-------- Provided information
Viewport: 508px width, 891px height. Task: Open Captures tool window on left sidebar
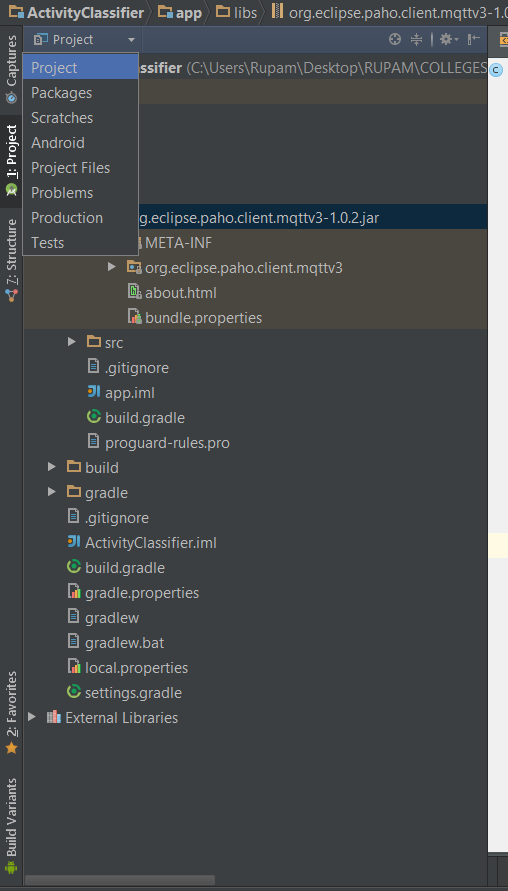coord(11,69)
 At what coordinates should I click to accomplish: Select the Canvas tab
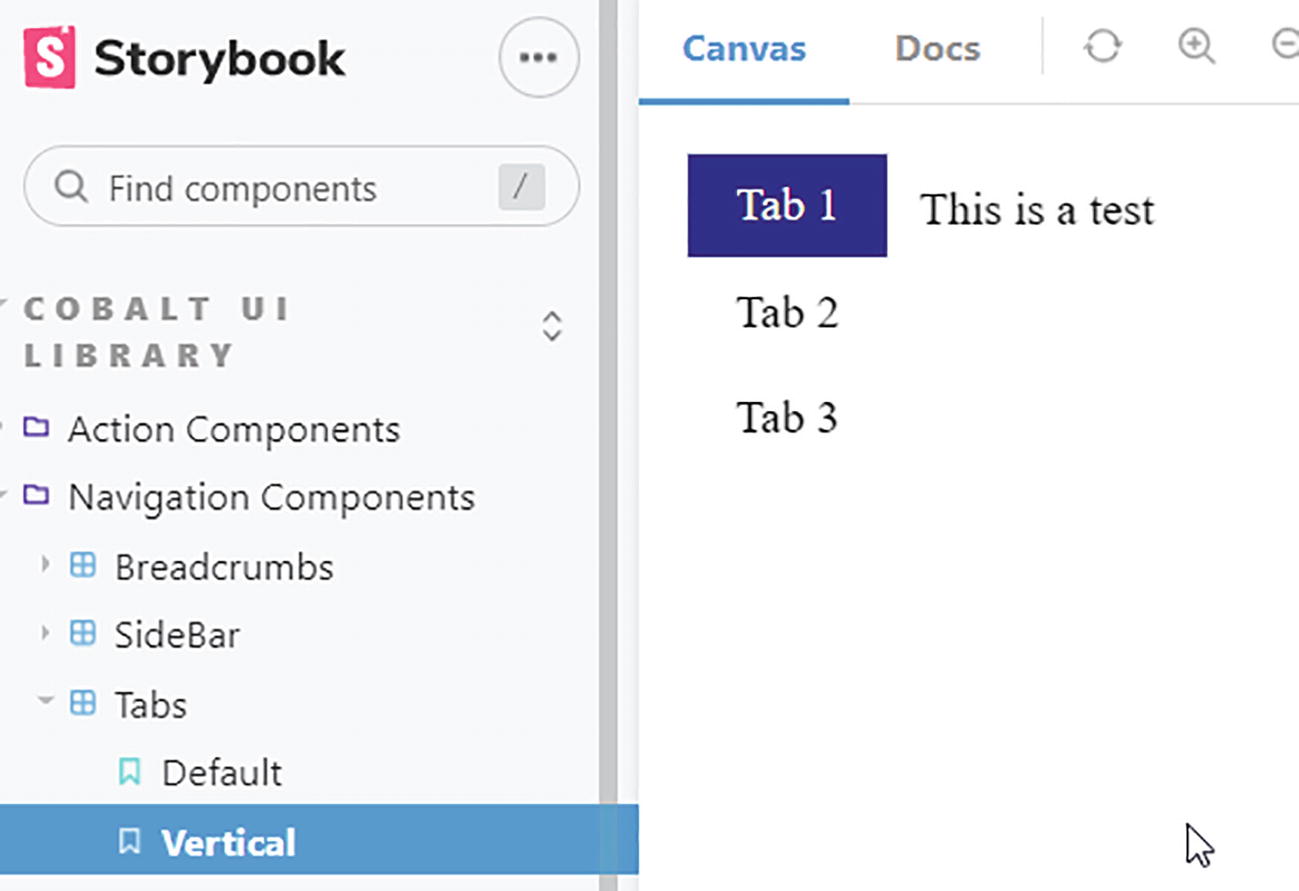[x=744, y=49]
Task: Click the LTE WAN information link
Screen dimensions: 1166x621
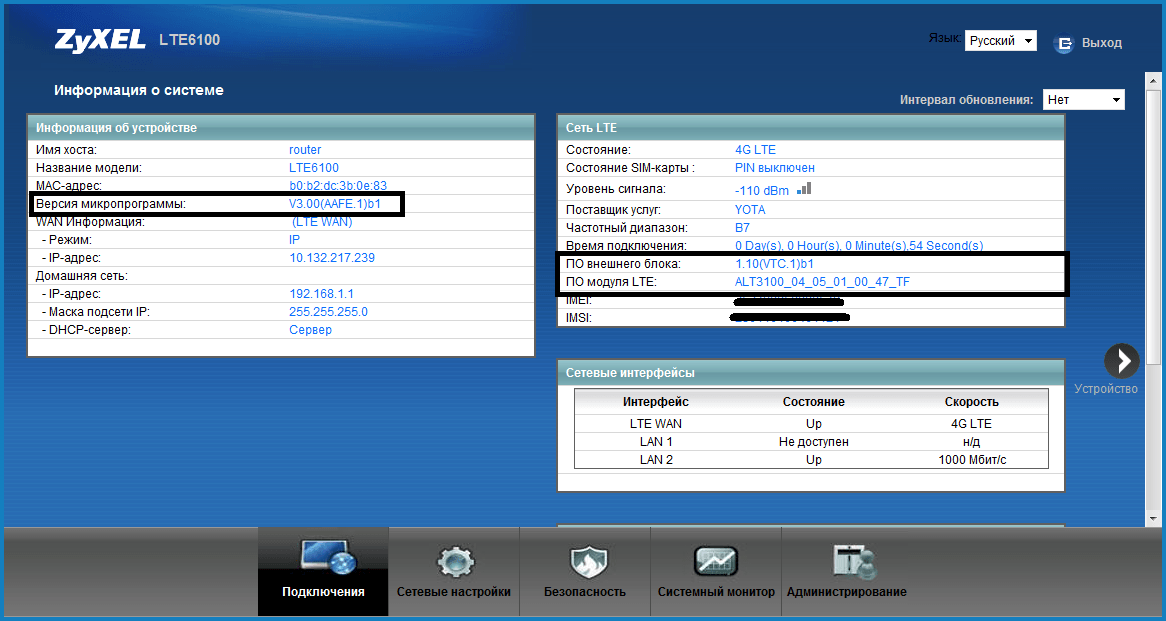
----------------
Required work - Would you print, exactly as they appear, the lines from the line with "At what coordinates" through the end of the entries above, leaving out the pictures?

Solution to this task -
 At what coordinates should I click to accomplish: Select the Canvas tab
[x=744, y=49]
Task: Click the LTE WAN information link
Screen dimensions: 1166x621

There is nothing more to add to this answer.